→ **STATED GOAL A**
For each statement below, answer yes or no on whether it agrees with the page on loading HTML tables into Pandas, and quote the words of that page that decide it: (i) the requests library is imported under the alias re; (ii) the request to the site returned a 404 response; (iii) the first row of the extracted table lists Bitcoin with the ticker BTC.

→ **SOURCE**
=====

# HTML

In this activity, we will learn how we can load HTML tables directly into Pandas, and learn the basics of web scraping which is a very popular way of data gathering.

In [32]:
from bs4 import BeautifulSoup
import pandas as pd
import requests as re

In [33]:
url = 'https://www.worldcoinindex.com'
crypto_url = re.get(url)
crypto_url

<Response [200]>

In [34]:
body = crypto_url.text
body

'\n<!DOCTYPE html>\n<html style="background-color: #FFF">\n<head>\n<meta http-equiv="Content-Type" content="text/html">\n<meta name="mobile-web-app-capable" content="yes">\n<meta charset="utf-8" />\n<meta name="description" content="Cryptocoins ranked by 24hr trading volume, price info, charts, market cap and news" />\n<meta name="keywords" content="Coin, index, worldcoin, coinindex, worldindex, cryptocoins, crypto, traded, exchanges, ranked, marketcap, coins, cryptocurrency ,coinprices, price, last trade time, trade, market cap, trading, traded, volume, rate, buy cryptocurrency, sell cryptocurrency" />\n<meta name="viewport" content="width=device-width, initial-scale=1, user-scalable = no">\n<meta name="apple-mobile-web-app-capable" content="yes" />\n<meta name="propeller" content="efad6eed15cdd45139ef34d287cc06ff" />\n<meta property="og:image" content="https://www.worldcoinindex.com/content/img/worldcoinindex_social.png?v=3" />\n<title>Cryptocoin price index and market cap - WorldCoi

The `body` consists of full HTML source code of our webpage. Now if the HTML source has a table which is marked by the HTML tag `<table> </table>`, Pandas uses `read_html()` to extract the table from the HTML document.

In [35]:
crypto_data = pd.read_html(body)
print(type(crypto_data))
print(len(crypto_data))

<class 'list'>
1


Whenever an HTML is passed to Pandas, it will output a nice looking DataFrame as long as there is a table in it.

In [36]:
crypto_data = crypto_data[0]
crypto_data.head()

Unnamed: 0,#,Unnamed: 1,Name,Ticker,Last price,%,24 high,24 low,Price Charts 7d,24 volume,# Coins,Market cap
0,1,,Bitcoin,BTC,"$ 16,962",-1.19%,"$ 17,241","$ 16,870",,$ 6.79B,19.22M,$ 326.05B
1,2,,Ethereum,ETH,"$ 1,275.45",-1.46%,"$ 1,295.73","$ 1,263.25",,$ 2.95B,122.37M,$ 156.08B
2,3,,Binanceusd,BUSD,$ 1.00,-0.01%,$ 1.00,$ 0.997948,,$ 912.05M,1.68B,$ 1.68B
3,4,,Binancecoin,BNB,$ 291.56,-2.89%,$ 301.87,$ 290.11,,$ 639.95M,154.53M,$ 45.05B
4,5,,Dogecoin,DOGE,$ 0.101530,-5.03%,$ 0.107704,$ 0.100442,,$ 636.46M,129.40B,$ 13.13B


## In the case where there is no table in the HTML...

=====

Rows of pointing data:
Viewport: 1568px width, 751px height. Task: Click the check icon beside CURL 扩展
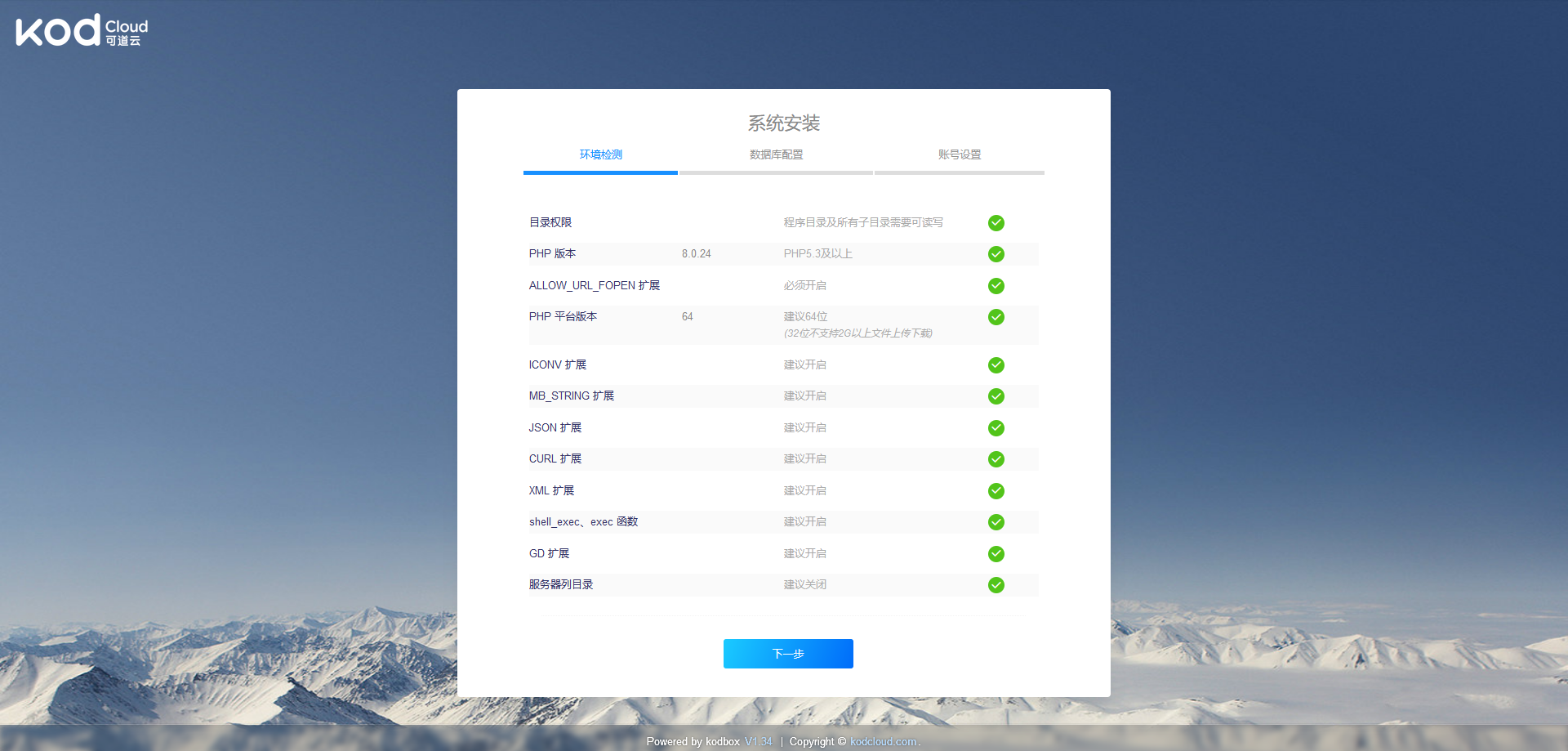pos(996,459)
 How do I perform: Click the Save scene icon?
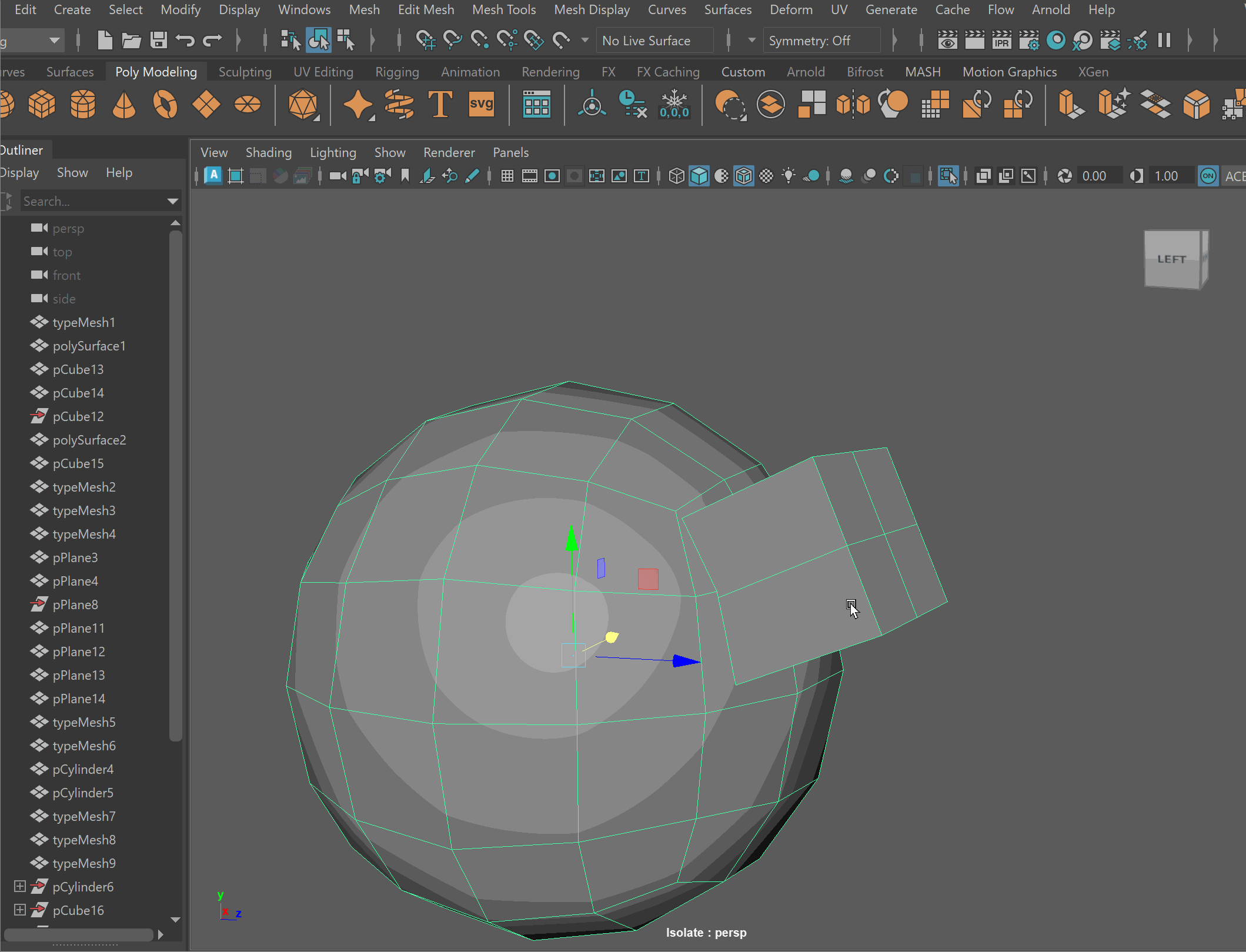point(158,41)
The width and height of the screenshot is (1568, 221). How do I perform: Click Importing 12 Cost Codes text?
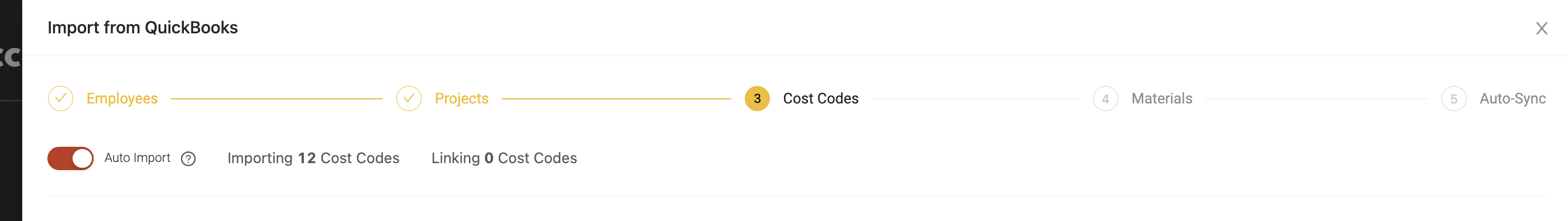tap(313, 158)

=====

→ **STATED GOAL B**
Copy out the records word for word, starting with the line that contains "How do I perform: Click the Save scene icon?" and going on through the end of the records, and leave out the pictures.

→ **FINISHED ANSWER A**
(i) Yes: "import requests as re"
(ii) No: "<Response [200]>"
(iii) Yes: "0,1,,Bitcoin,BTC"

→ **FINISHED ANSWER B**
 How do I perform: Click the Save scene icon?
point(158,41)
The width and height of the screenshot is (1568, 221). How do I perform: Click Importing 12 Cost Codes text?
tap(313, 158)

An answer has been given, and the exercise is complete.